Education of children who are beginning to explore fields of interest and develop ideas about further educational studies can be critical for building a conservation base of future scientists, including citizen scientists. Painting these broad pictures of how human influences on evolution of species has an expansive impact on an ecosystem allows the field of science to encompass an even wider net of people who have an interest in environmental stewardship. A story of elephant poaching and the ivory trade brings in the child who loves elephants and wants to save them. A story that talks about elephants and their tusks’ evolution brings in the elephant supporters and the future genetics scientist. A tale of elephants, tusk evolution, reptile habitat, and changes in ecosystems due to the ivory trade can bring in people with law enforcement interests, herpetologists, ecologists, mammalogists, and more. 
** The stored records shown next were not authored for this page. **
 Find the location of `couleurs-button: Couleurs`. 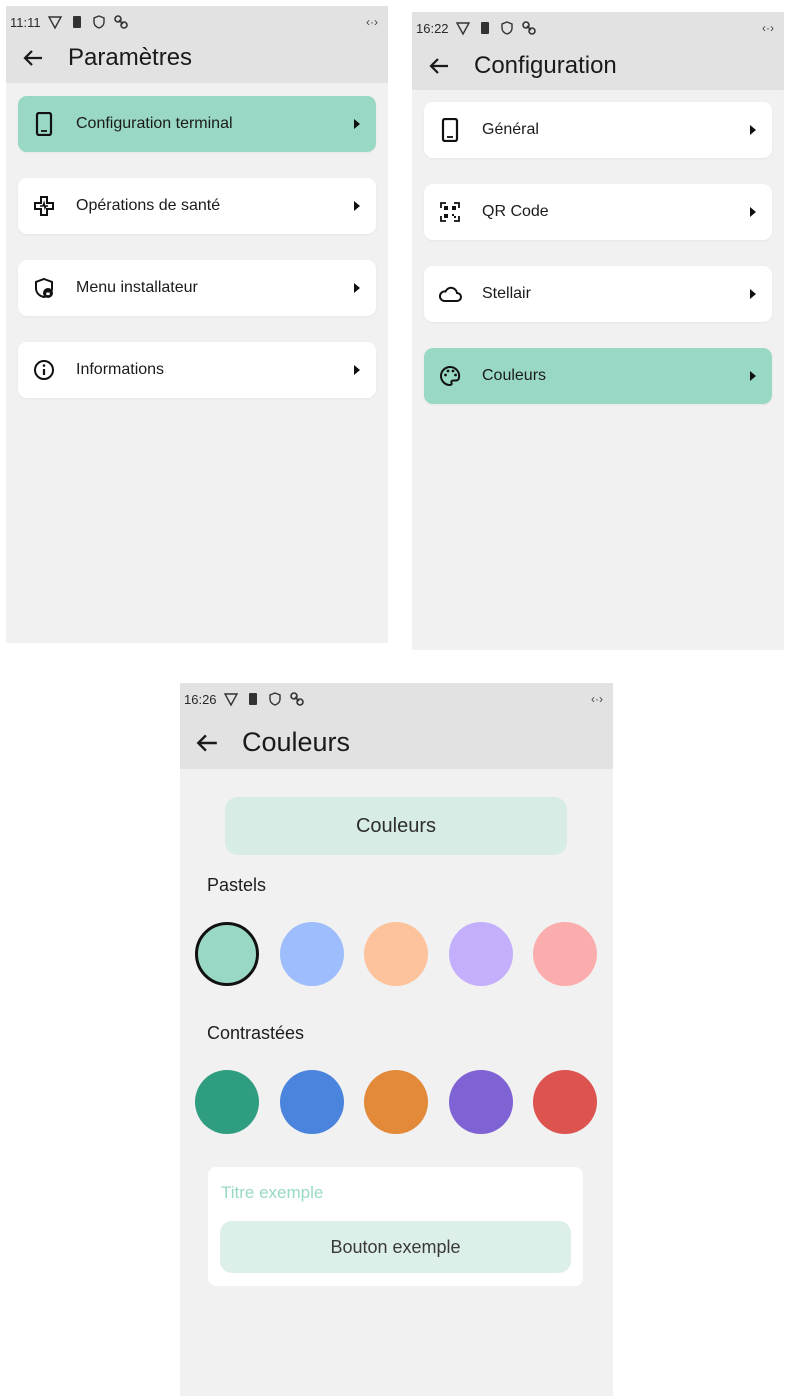

couleurs-button: Couleurs is located at coordinates (396, 826).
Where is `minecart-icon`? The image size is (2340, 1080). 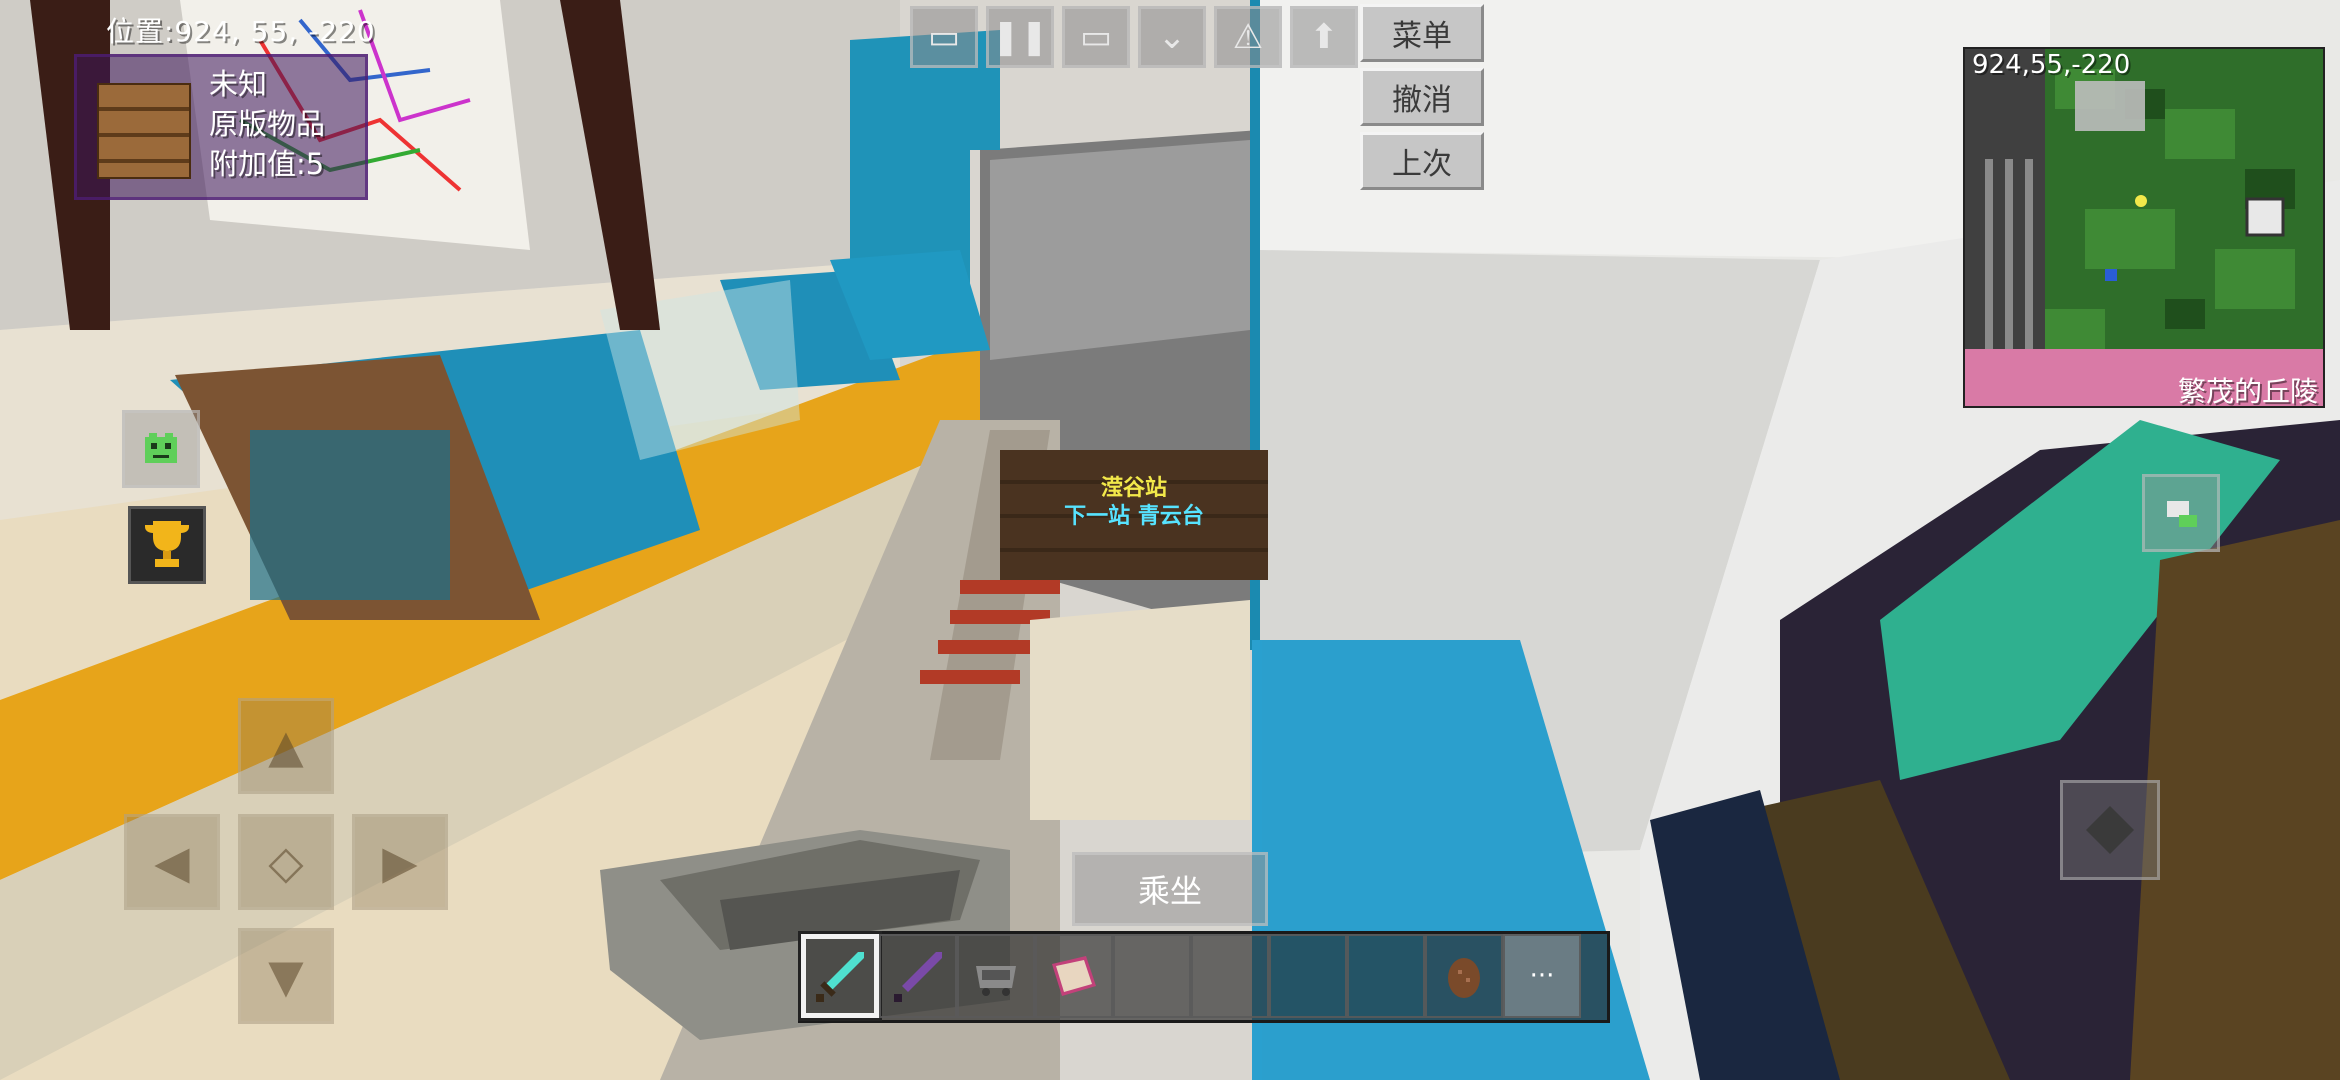
minecart-icon is located at coordinates (996, 981).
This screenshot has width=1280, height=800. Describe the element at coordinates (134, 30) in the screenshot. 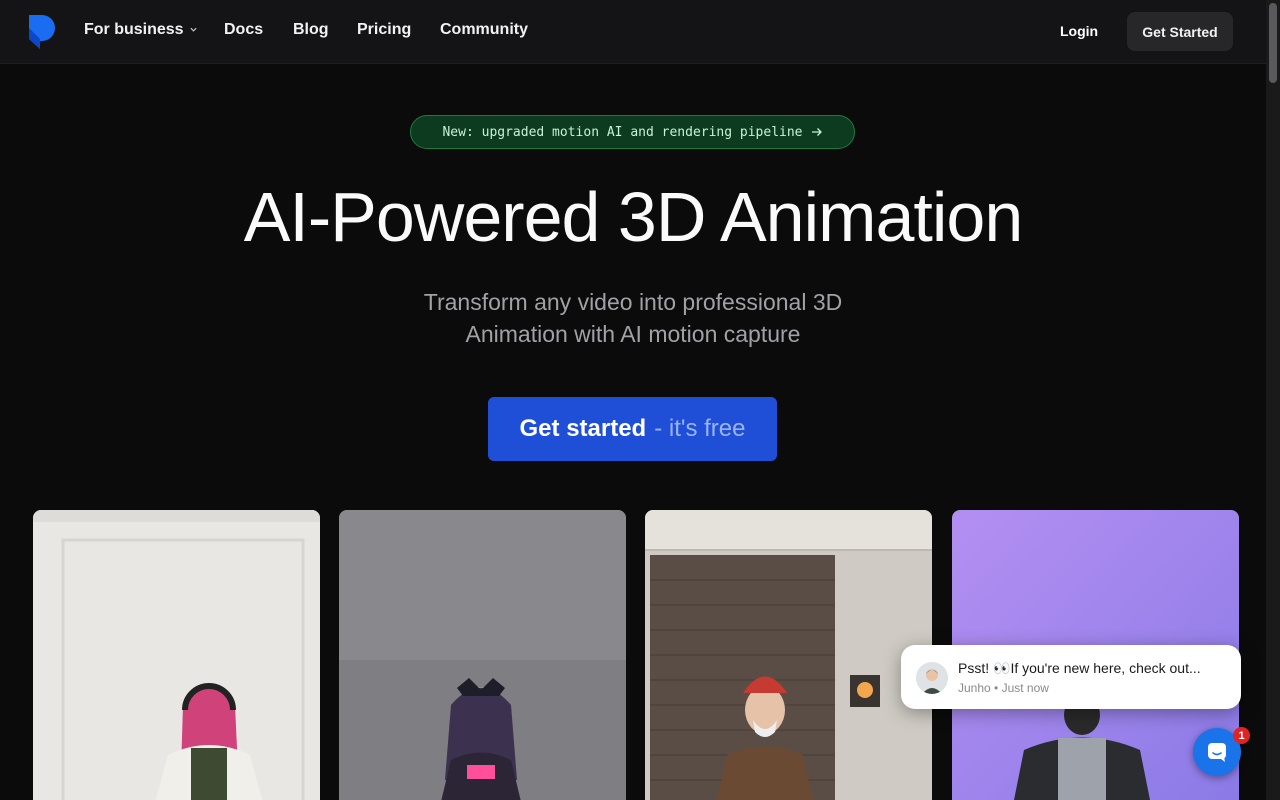

I see `nav-for-business-label: For business` at that location.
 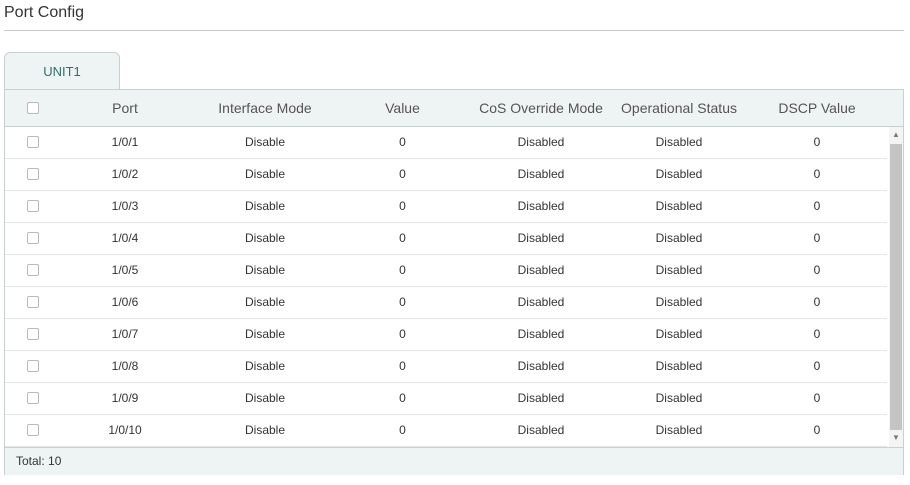 I want to click on scrollbar-thumb, so click(x=896, y=287).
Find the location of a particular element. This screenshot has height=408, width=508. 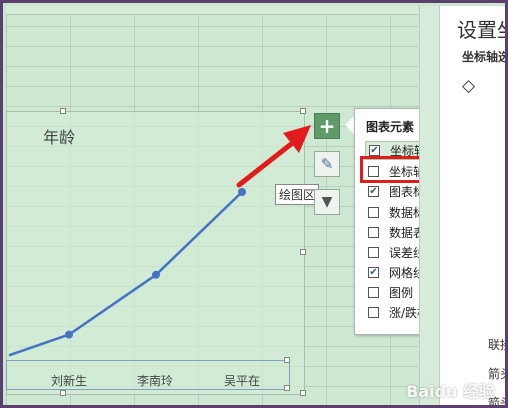

axis-label-category: 刘新生 is located at coordinates (70, 381).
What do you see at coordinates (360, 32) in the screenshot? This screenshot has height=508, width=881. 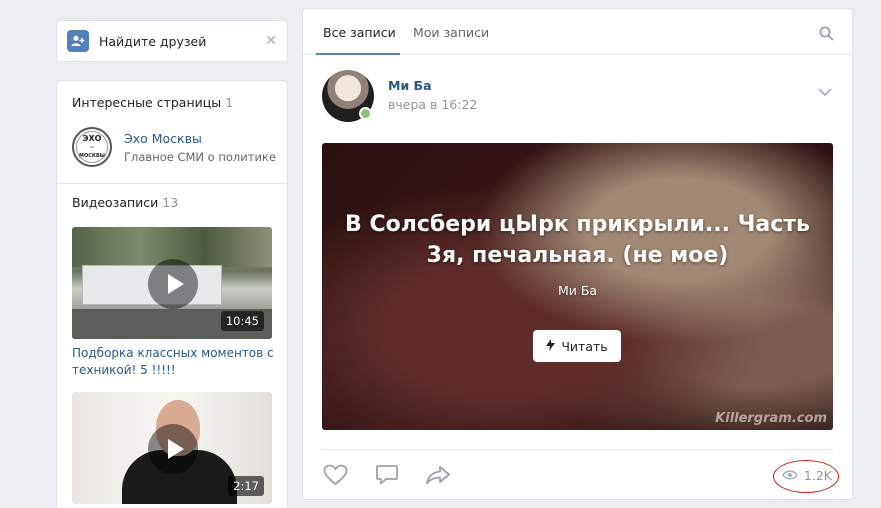 I see `tab-all-posts: Все записи` at bounding box center [360, 32].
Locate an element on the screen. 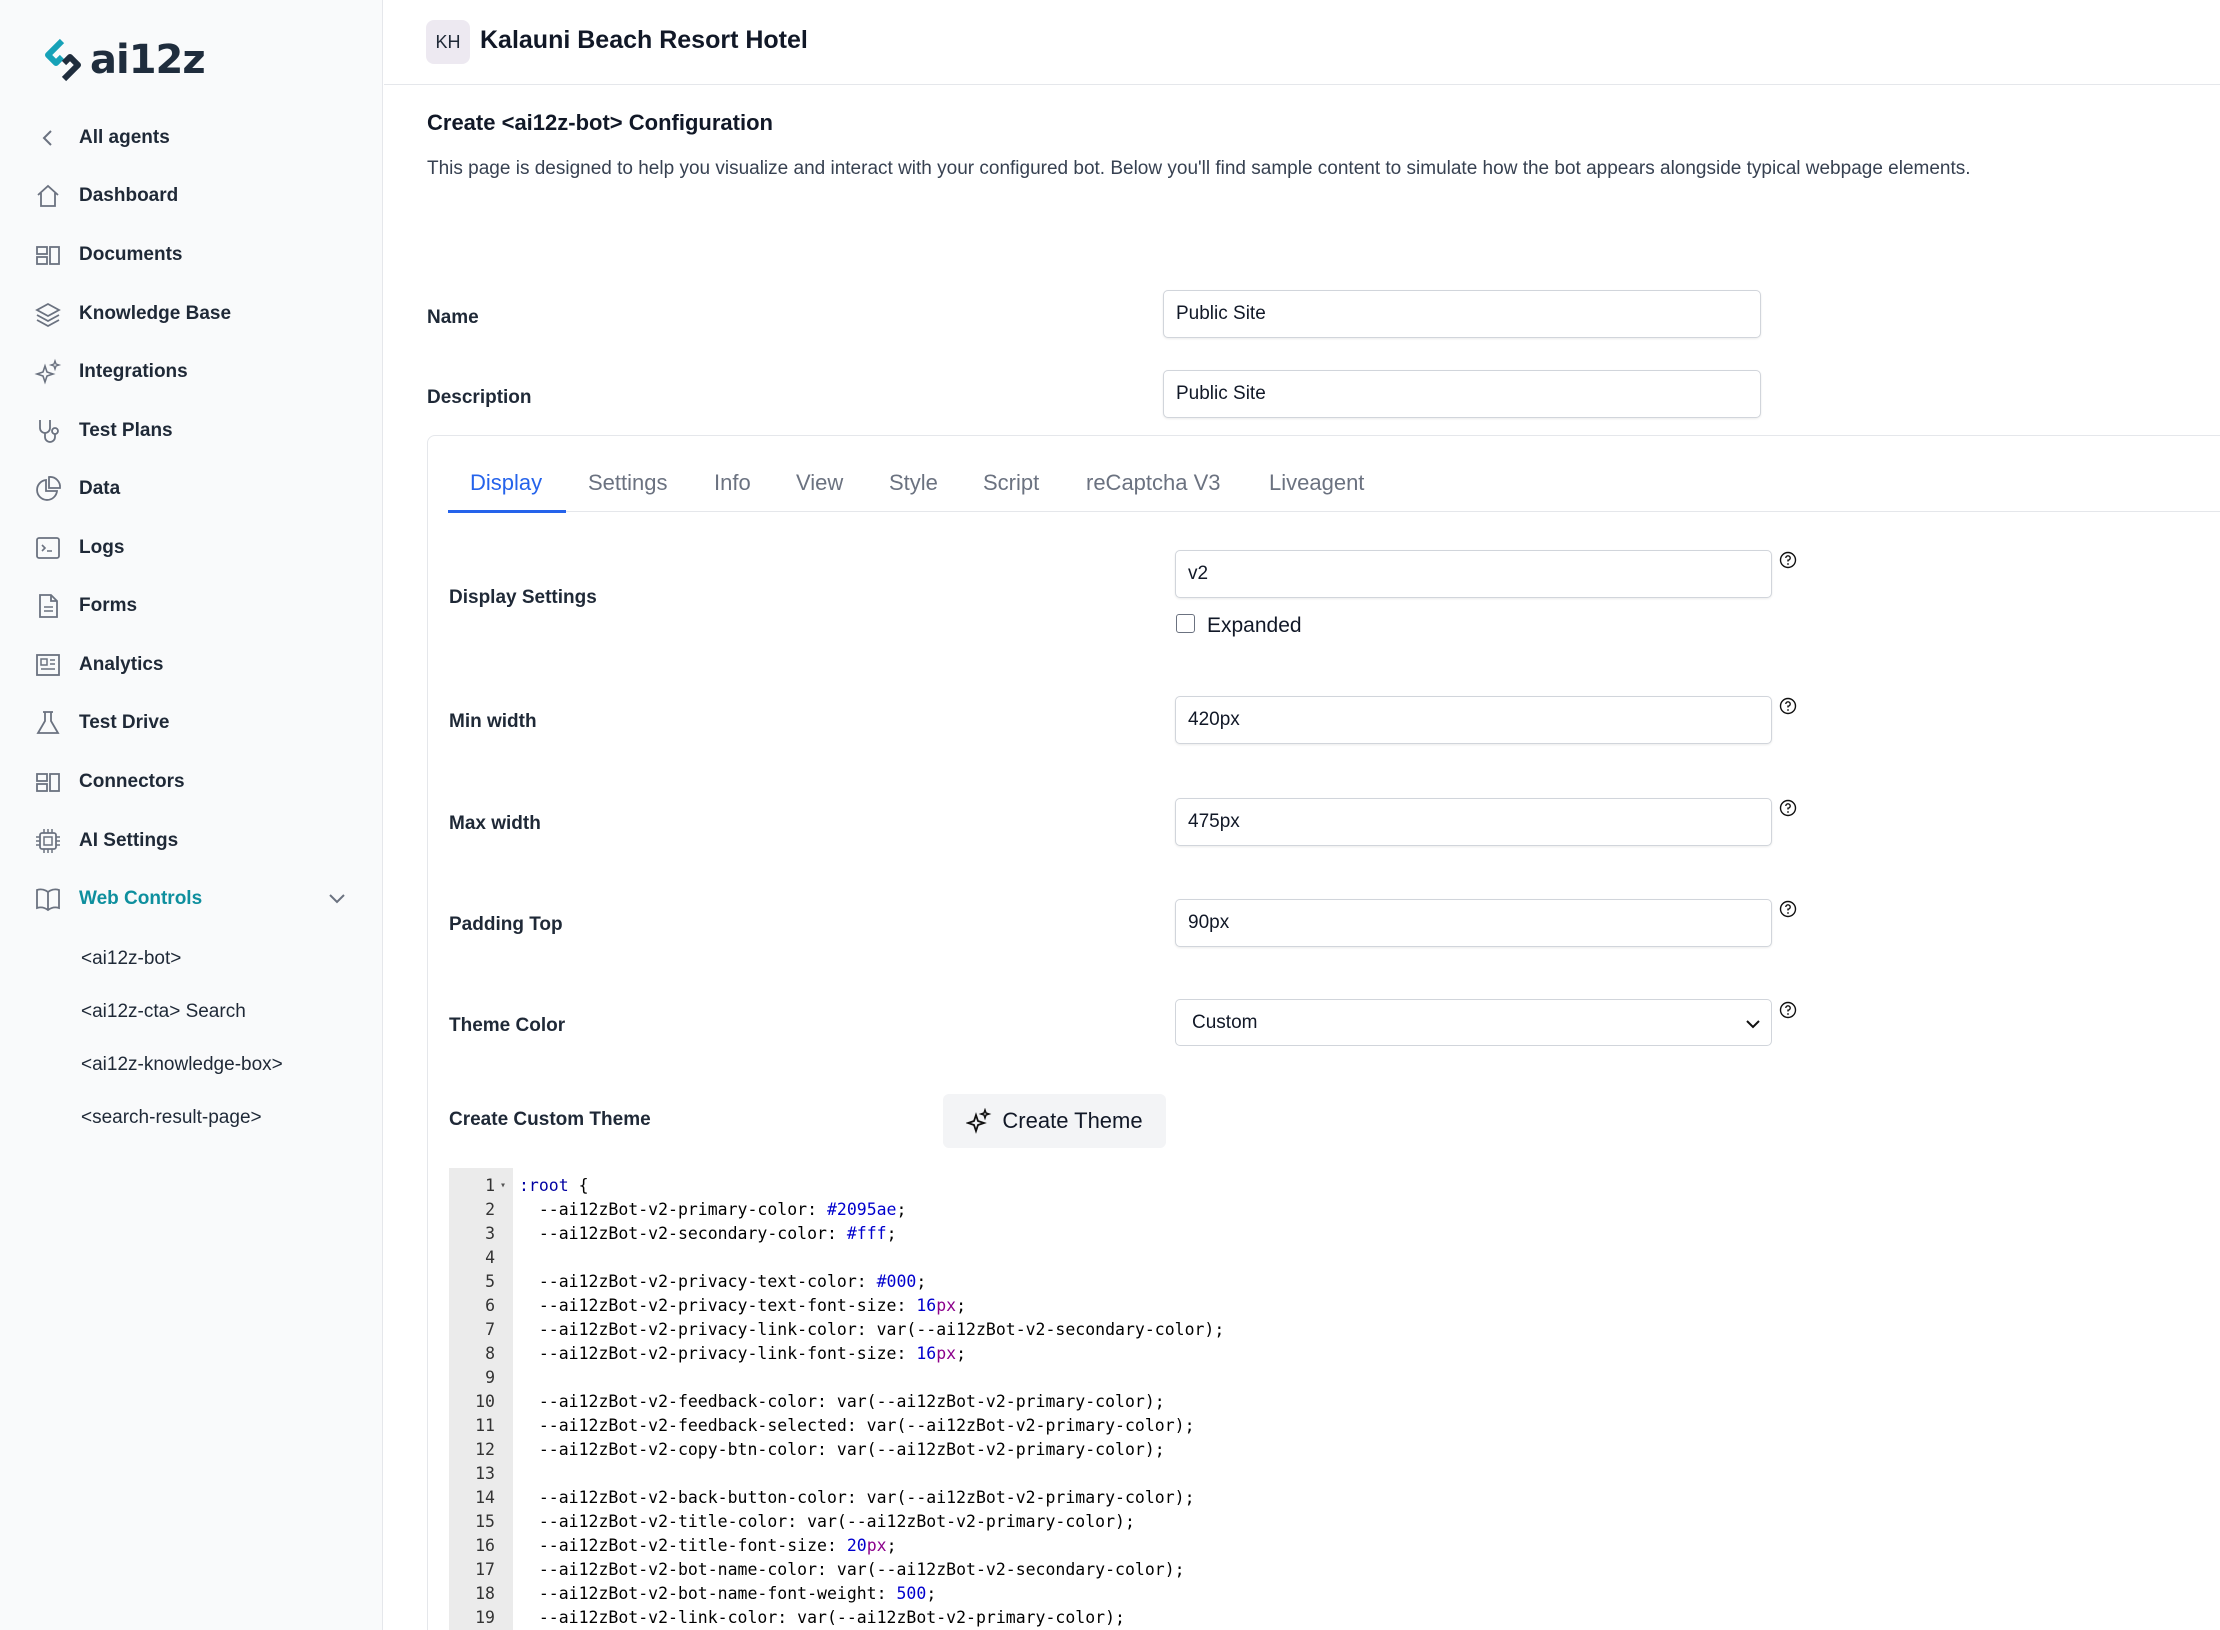 Image resolution: width=2220 pixels, height=1630 pixels. expanded-label: Expanded is located at coordinates (1254, 626).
 This article explores recent evolutionary changes in an iconic species, the African Elephant. We can help teachers of high school students find a story of ecosystem evolution that gives them an understanding of the all-encompassing impacts that humans have on an entire geographic environment by altering one single element. Included here is a lesson plan for 11th– and 12th-grade students which relates to other species and habitats and how certain environmental changes can have long-lasting impacts. This story is about the illegal ivory trade and how it does more than just remove a large mammal from a balanced ecosystem. It changes the dynamics of that ecosystem and influences the evolution of certain characteristics of elephants. This rapid evolution may initially appear to be an adaptation that might in one way save African Elephants from extinction (due to less poaching desirability because they have no ivory worth collecting), but it has a much broader impact on the evolution of other species.